Custom Metadata Extraction

You can create a helper function to extract metadata from OpenAI responses:

def extract_openai_metadata(response):
    """Extract metadata from an OpenAI API response."""
    metadata = {
        "model": response.model,
        "organization": "YourOrganization",
        "timestamp": time.time(),
    }

    # Add usage information if available
    if hasattr(response, "usage"):
        metadata.update({
            "prompt_tokens": response.usage.prompt_tokens,
            "completion_tokens": response.usage.completion_tokens,
            "total_tokens": response.usage.total_tokens
        })

    # Add function call information if available
    message = response.choices[0].message
    if hasattr(message, "tool_calls") and message.tool_calls:
        function_call = message.tool_calls[0].function
        metadata.update({
            "function_call": function_call.name,
            "function_args": json.loads(function_call.arguments)
        })

    return metadata

Web Application Integration

Here's an example of integrating OpenAI and EncypherAI in a Flask web application:

from flask import Flask, request, jsonify
import openai
from encypher.core.unicode_metadata import UnicodeMetadata
from encypher.core.keys import generate_key_pair
from cryptography.hazmat.primitives import serialization
from typing import Optional
from cryptography.hazmat.primitives.asymmetric.types import PublicKeyTypes
import time

app = Flask(__name__)

# Initialize OpenAI client
client = openai.OpenAI(api_key="your-api-key")

# Generate key pair and resolver (replace with actual key management)
private_key, public_key = generate_key_pair()
def resolve_public_key(key_id: str) -> Optional[PublicKeyTypes]:
    if key_id == "fastapi-openai-key":
        return public_key
    return None

# Create a metadata encoder
encoder = UnicodeMetadata(private_key=private_key)

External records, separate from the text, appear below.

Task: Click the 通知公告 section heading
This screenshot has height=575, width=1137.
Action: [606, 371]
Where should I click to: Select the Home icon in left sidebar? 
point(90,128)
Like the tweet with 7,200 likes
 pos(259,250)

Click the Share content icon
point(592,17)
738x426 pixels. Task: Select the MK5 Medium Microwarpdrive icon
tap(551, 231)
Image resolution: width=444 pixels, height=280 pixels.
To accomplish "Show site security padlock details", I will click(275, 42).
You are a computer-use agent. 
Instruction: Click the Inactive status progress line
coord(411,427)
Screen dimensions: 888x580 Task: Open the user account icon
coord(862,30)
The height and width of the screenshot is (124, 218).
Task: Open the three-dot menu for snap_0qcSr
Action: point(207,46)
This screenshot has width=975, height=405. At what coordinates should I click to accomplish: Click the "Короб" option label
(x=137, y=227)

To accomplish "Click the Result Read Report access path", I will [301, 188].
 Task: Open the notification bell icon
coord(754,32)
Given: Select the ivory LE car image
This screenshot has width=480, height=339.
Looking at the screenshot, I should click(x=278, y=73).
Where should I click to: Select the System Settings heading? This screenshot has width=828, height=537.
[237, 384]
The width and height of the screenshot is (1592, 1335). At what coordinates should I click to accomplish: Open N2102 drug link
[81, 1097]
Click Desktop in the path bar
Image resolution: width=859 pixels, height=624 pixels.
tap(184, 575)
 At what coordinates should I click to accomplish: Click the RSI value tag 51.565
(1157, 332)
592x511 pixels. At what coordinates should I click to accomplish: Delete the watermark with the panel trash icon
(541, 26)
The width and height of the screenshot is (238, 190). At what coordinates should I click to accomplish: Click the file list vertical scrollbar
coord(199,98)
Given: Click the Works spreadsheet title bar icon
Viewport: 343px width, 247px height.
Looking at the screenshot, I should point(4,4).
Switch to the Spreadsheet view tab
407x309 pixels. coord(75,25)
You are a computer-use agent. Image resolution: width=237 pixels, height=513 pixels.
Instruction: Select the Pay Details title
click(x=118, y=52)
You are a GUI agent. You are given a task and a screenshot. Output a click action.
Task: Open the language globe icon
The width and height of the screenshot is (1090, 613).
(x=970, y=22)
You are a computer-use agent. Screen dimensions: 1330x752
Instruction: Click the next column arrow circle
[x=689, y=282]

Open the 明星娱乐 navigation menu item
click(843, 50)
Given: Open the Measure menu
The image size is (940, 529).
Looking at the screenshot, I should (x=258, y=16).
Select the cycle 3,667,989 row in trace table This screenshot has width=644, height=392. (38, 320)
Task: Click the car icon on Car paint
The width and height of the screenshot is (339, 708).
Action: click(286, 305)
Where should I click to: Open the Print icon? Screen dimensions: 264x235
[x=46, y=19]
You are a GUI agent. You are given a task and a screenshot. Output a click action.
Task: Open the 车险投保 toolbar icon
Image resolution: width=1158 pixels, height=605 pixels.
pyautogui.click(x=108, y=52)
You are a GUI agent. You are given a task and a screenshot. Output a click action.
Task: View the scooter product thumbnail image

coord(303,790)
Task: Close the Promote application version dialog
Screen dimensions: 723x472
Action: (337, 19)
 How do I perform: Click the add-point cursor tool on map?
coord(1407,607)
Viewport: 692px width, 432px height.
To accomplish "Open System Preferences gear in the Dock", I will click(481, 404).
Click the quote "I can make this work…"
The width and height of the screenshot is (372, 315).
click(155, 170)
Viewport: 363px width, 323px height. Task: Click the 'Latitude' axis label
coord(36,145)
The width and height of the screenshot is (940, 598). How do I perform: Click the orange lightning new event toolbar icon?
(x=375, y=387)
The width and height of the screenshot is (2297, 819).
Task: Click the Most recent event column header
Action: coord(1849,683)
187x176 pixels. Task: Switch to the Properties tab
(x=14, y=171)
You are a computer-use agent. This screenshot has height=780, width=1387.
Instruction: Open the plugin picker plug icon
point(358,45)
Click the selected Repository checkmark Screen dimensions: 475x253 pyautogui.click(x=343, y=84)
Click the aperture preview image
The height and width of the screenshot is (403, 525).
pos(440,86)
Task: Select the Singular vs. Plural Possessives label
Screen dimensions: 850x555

@app.route('/generate', methods=['POST'])
def generate():
    # Get request data
    data = request.json
    prompt = data.get('prompt', '')

    # Create a completion
    response = client.chat.completions.create(
        model="gpt-4",
        messages=[
            {"role": "system", "content": "You are a helpful assistant."},
            {"role": "user", "content": prompt}
        ]
    )

    # Get the response text
    text = response.choices[0].message.content

    # Create metadata
    metadata = {
        "model": response.model,
        "organization": "YourOrganization",
        "timestamp": time.time(),
        "prompt_tokens": response.usage.prompt_tokens,
        "completion_tokens": response.usage.completion_tokens,
        "total_tokens": response.usage.total_tokens,
        "user_id": data.get('user_id', 'anonymous')
    }

    # Embed metadata
    encoded_text = encoder.embed_metadata(text, metadata)

    # Return the response
    return jsonify({
        "text": encoded_text,
        "metadata": metadata
    })

@app.route('/verify', methods=['POST'])
def verify():
    # Get request data
    data = request.json
    text_to_verify = data.get("text")

    if not text_to_verify:
        raise HTTPException(status_code=400, detail="Text is required")

    is_valid, verified_metadata = UnicodeMetadata.verify_metadata(
        text_to_verify,
        public_key_resolver=resolve_public_key
    )

    return {
        "is_valid": is_valid,
        "metadata": verified_metadata
    }

if __name__ == '__main__':
    app.run(debug=True)

Streaming in Web Applications

For streaming responses in a web application:

from flask import Flask, Response, request, stream_with_context
import openai
from encypher.streaming import StreamingHandler
from encypher.core.unicode_metadata import UnicodeMetadata
from encypher.core.keys import generate_key_pair
from cryptography.hazmat.primitives import serialization
from typing import Optional
from cryptography.hazmat.primitives.asymmetric.types import PublicKeyTypes
import time

app = Flask(__name__)

@app.post("/generate-stream")
def generate_stream(request: Request):
    # Get request data
    data = request.json
    prompt = data.get('prompt', '')

    # Create metadata
    metadata = {
        "model": "gpt-4",
        "timestamp": time.time(),
        "user_id": data.get('user_id', 'anonymous'), # Example extra field
        "key_id": "fastapi-openai-key"
    }

    # Initialize the streaming handler
    handler = StreamingHandler(
        metadata=metadata,
        private_key=private_key
    )

    async def generate():
        # Create a streaming completion
        completion = client.chat.completions.create(
            model="gpt-4",
            messages=[
                {"role": "system", "content": "You are a helpful assistant."},
                {"role": "user", "content": prompt}
            ],
            stream=True
        )

        # Process each chunk
        for chunk in completion:
            if hasattr(chunk.choices[0].delta, 'content') and chunk.choices[0].delta.content:
                content = chunk.choices[0].delta.content

                # Process the chunk
                processed_chunk = handler.process_chunk(chunk=content)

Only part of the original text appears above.